Она, конечно, не скажет, что пьесу ей дал не кто-нибудь, а именно Мертен. Его, кстати, вещь разочаровала, он прельстился названием «Семейство Шроффенштейн», думал, рыцарская драма, какие сейчас в ходу. Она не скажет и того, что прочла пьесу больше из любопытства: слишком странные слухи доходили из Майнца о молодом человеке, которого надворный советник Ведекинд подобрал едва живым и приютил на зиму. Глядя на это детское лицо, никак не скажешь, что ему ведомы душевные бури, а тем паче злодейства, которыми кишит его драма. Он еще очень молод.
Невольно она улыбается: сама-то она еще моложе.

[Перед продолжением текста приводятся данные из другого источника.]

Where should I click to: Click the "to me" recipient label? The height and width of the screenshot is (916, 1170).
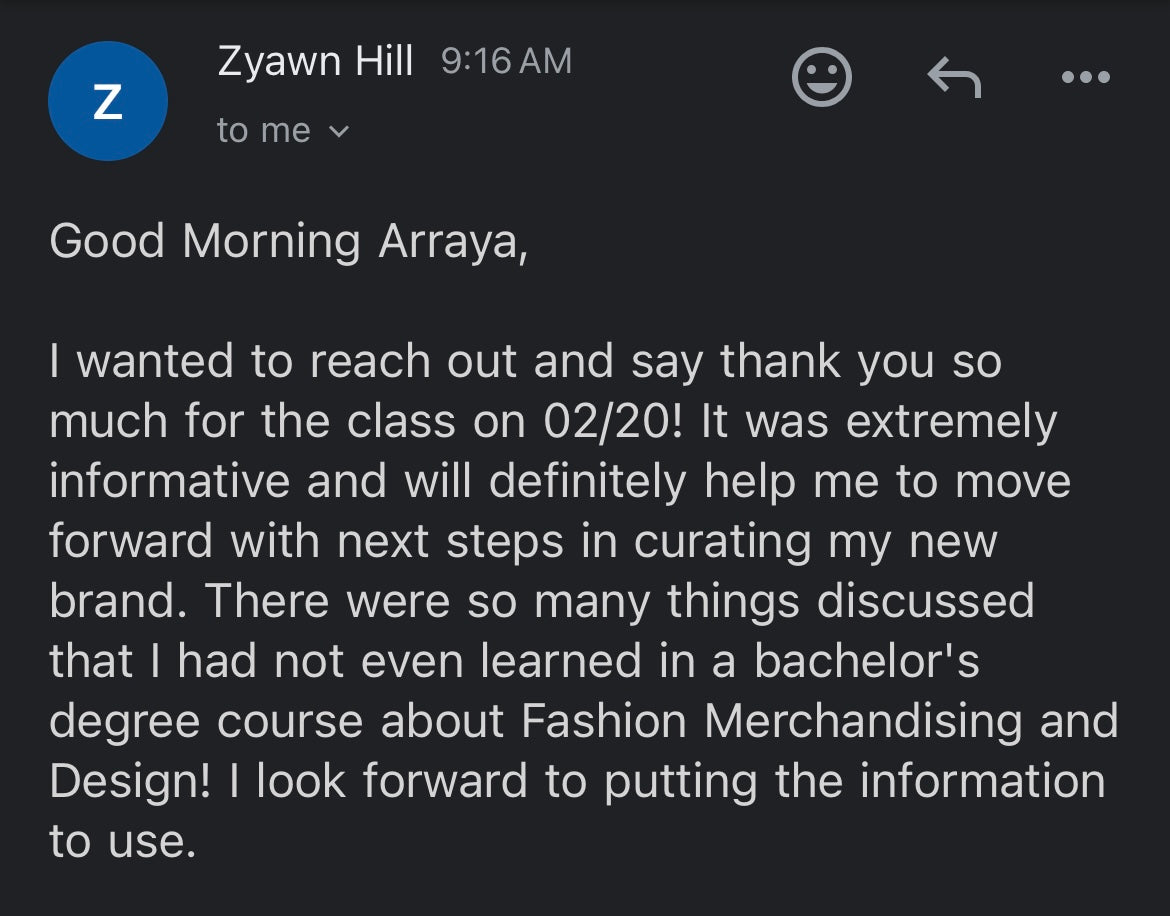pos(264,131)
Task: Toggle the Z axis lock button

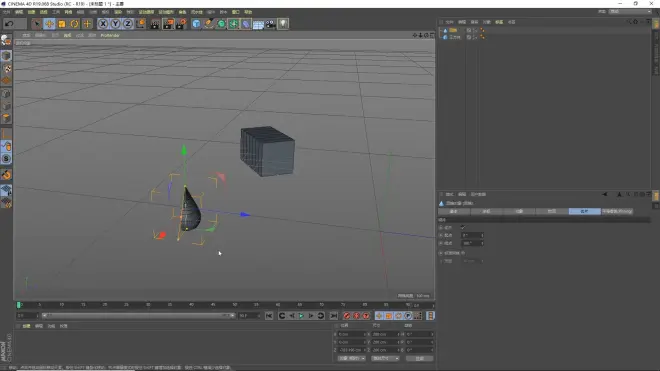Action: (128, 24)
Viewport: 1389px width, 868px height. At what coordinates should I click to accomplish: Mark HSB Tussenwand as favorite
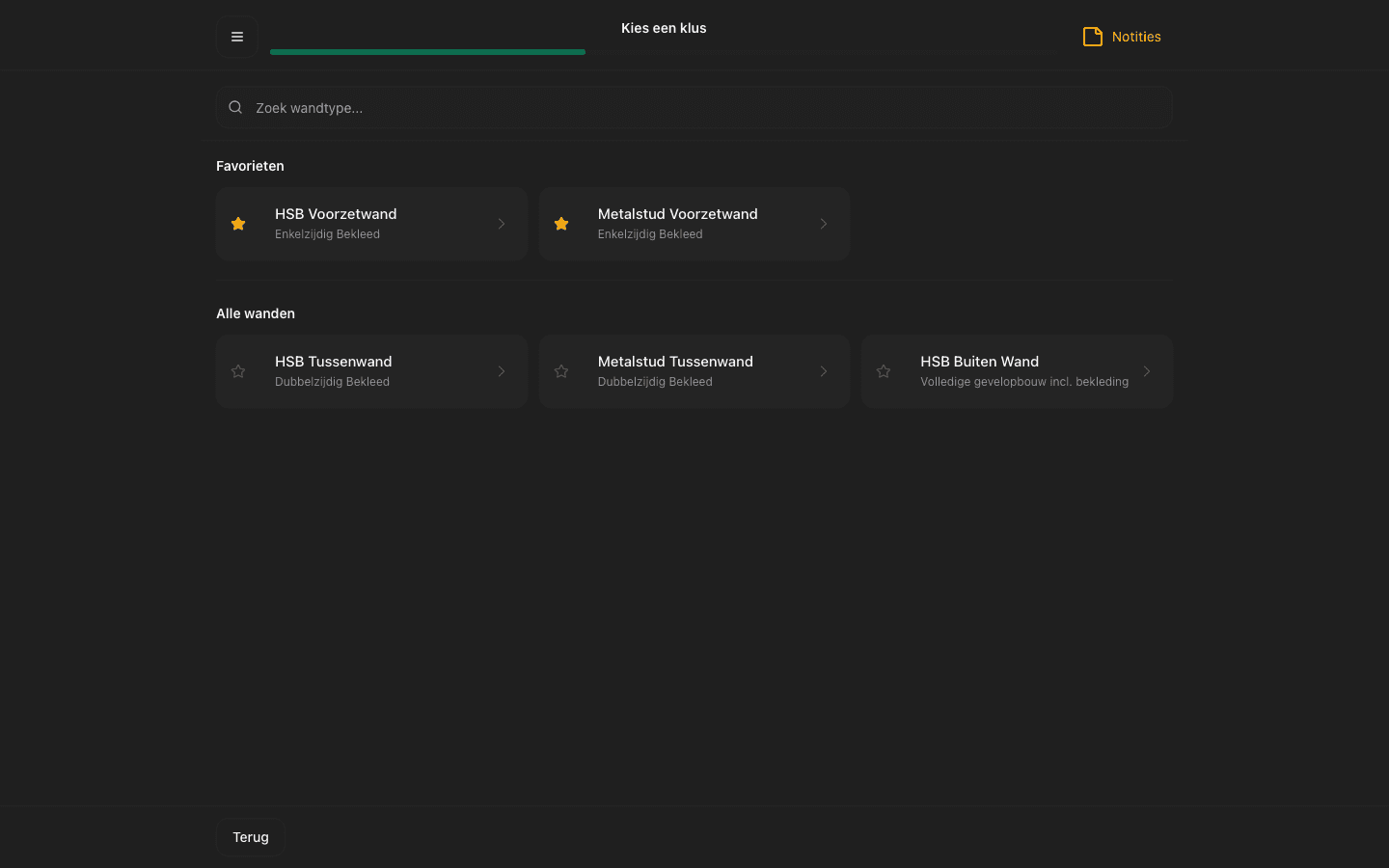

Теперь солнце светит прямо в четыре окна, что смотрят на юго-запад. Окна распахнуты настежь, но воздух почти недвижен, лишь изредка Гюндероде ощущает слабые дуновения. Порой, лежа на кровати и задыхаясь, она думает: ей надобно вдвое больше воздуха, чем другим, ее тело требует дополнительных затрат на какие-то неведомые цели.
Стенные часы бьют три, тонко и чопорно, как клавесин. С чего бы вдруг такая тоска. Она здесь всего полчаса, а ее уже тянет прочь и где-то внутри, она чувствует, уже пополз холод, верный спутник безутешности. А Клеменс все не отстанет, он ей надоел. Как он не понимает — о некоторых вещах лучше помолчать. А она, не в силах перебороть давнего предубеждения, не желая вспоминать о том случае три года назад, вынуждена терпеть его болтовню. Она чувствует, как натянулась кожа лица, каждой клеточкой отталкивая его взгляд, который жадно ощупывает ее рот, лоб, щеки. Просто поразительно, сколько бесцеремонности способен позволить себе мужчина под видом ухаживания, а женщина не может оградить себя от этой навязчивости, не прослыв ханжой, синим чулком или недотрогой.
Что ж, раз он настаивает — об ее стихах. Она никому об этом не скажет, а уж Клеменсу тем паче не признается, что ей больно, стыдно, что она убита. А скажет вот что: она ничуть не раскаивается, что издала свои стихи, хоть по наивности и не ведала, что творит, ломая перегородку между сокровеннейшими тайниками души и внешним миром. Ни Клеменсу, ни одной живой душе не узнать, какое это было для нее потрясение, когда волей глупого и злого случая открылось подлинное имя того, кто думал скрыться под псевдонимом Тиан.
Ну а рецензия в «Прямодушном»[159]? Не станет же она уверять, что эта статейка ничуть ее не задела?